I am trying to create a high resolution file of a geographic area about 10 miles in diameter to order an image that will print on a wallpaper for a wall 110" tall and 140" wide. I need at least 300 dpi.
Thank you.
The simplest (no software installation) and cheapest (no design agency to contract) way for this is likely the web site print.get-map.org. It might not do quite the 300 dpi that you ask for but it will come close (and let’s be honest, you will only need 300 dpi on a wallpaper if you intend to read street names with a magnifying glass).

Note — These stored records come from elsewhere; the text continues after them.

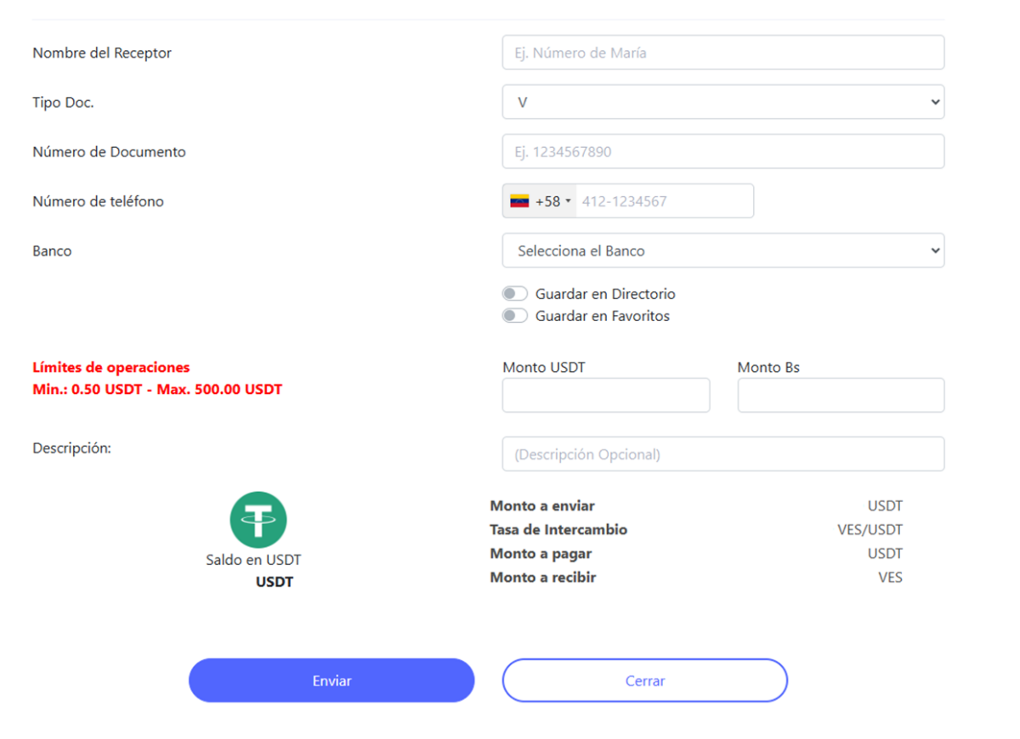
Task: Select the Monto USDT amount field
Action: pos(605,396)
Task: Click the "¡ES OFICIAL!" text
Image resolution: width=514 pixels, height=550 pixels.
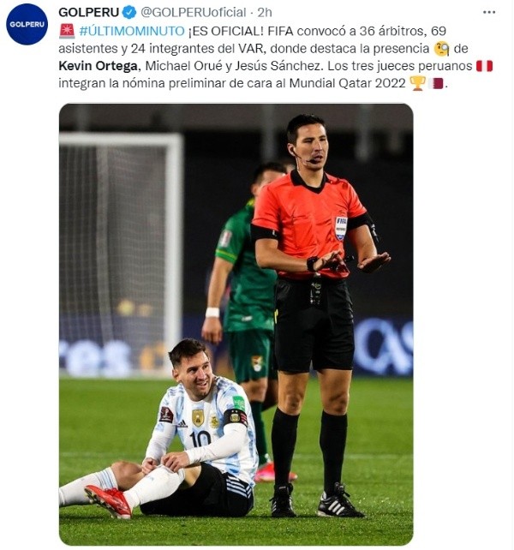Action: 226,31
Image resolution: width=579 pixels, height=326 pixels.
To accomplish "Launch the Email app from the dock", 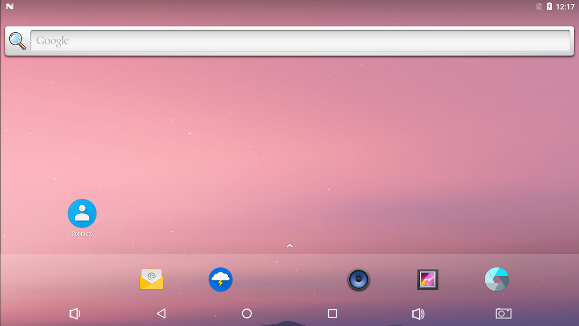I will pyautogui.click(x=151, y=280).
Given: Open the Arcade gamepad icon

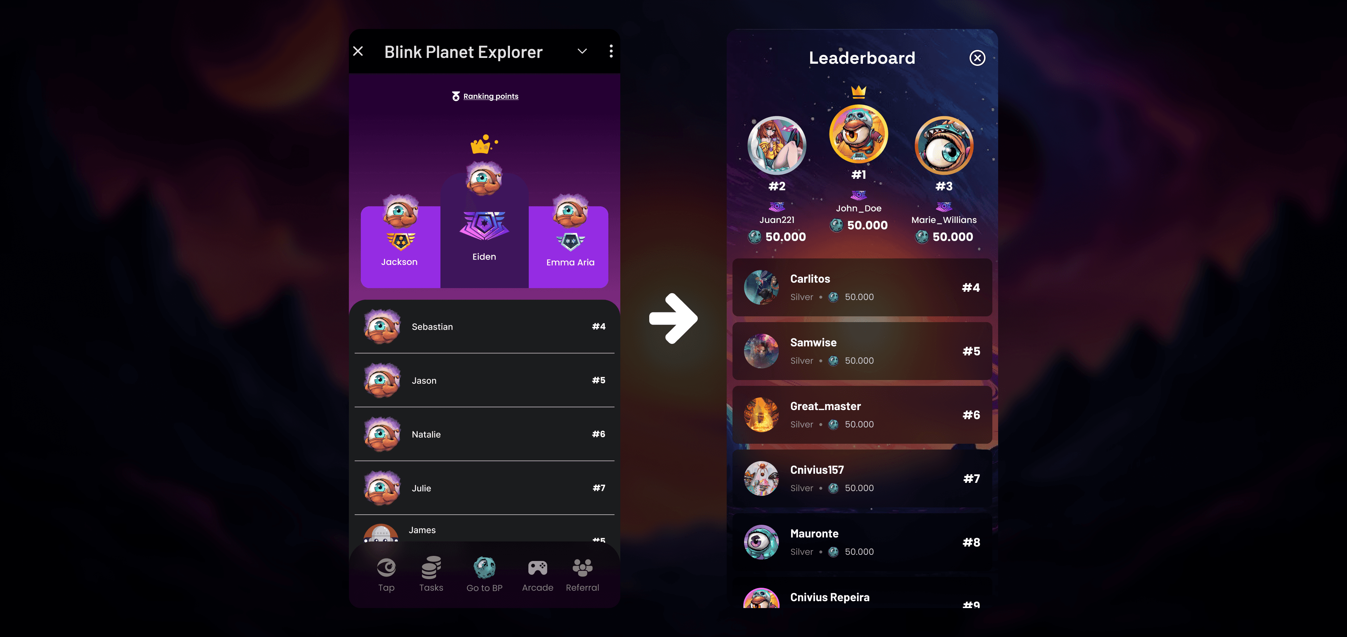Looking at the screenshot, I should 538,567.
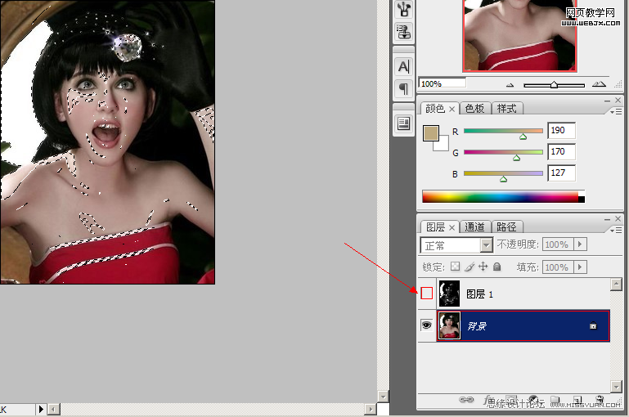Click the lock transparent pixels icon
629x417 pixels.
click(456, 267)
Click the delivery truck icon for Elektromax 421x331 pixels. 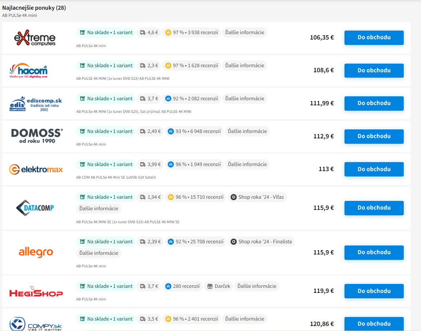(143, 165)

You could also look into the free (as in: no money to pay, not: free software) software maperitive.net which will allow you to generate an Illustrator-compatible SVG file for the area of interest, and your printer should be able to process that.
Or you could go to the length of installing a PostGIS database, mapnik, openstreetmap-carto, osm2pgsql, and the “nik4.py” utility, then download the OSM Data for the region of interest, and render a high-resolution PNG yourself. Much of what you’d be doing is described on switch2osm.org - only in the end you’d deviate from that by using nik4 instead of mod_tile and renderd.
140×110×300×300 ~ 1400 M pixels.
A .png that size would be some 1,5 GB (1.5 for Americans).
Which area? Please show us a screenshot of Openstreetmap with a rectangle 14:11 on it.
What style do you need? For the concern above, topography maps with colored elevations will have more pixel variation, probably increasing the file size. Do you need land-cover?
How will it be printed? Won’t you actually need to split it to smaller parts in the end anyway?
Any requirements on color? The CYMK vs RGB difference? Almost all readily available maps are designed for electronic displays.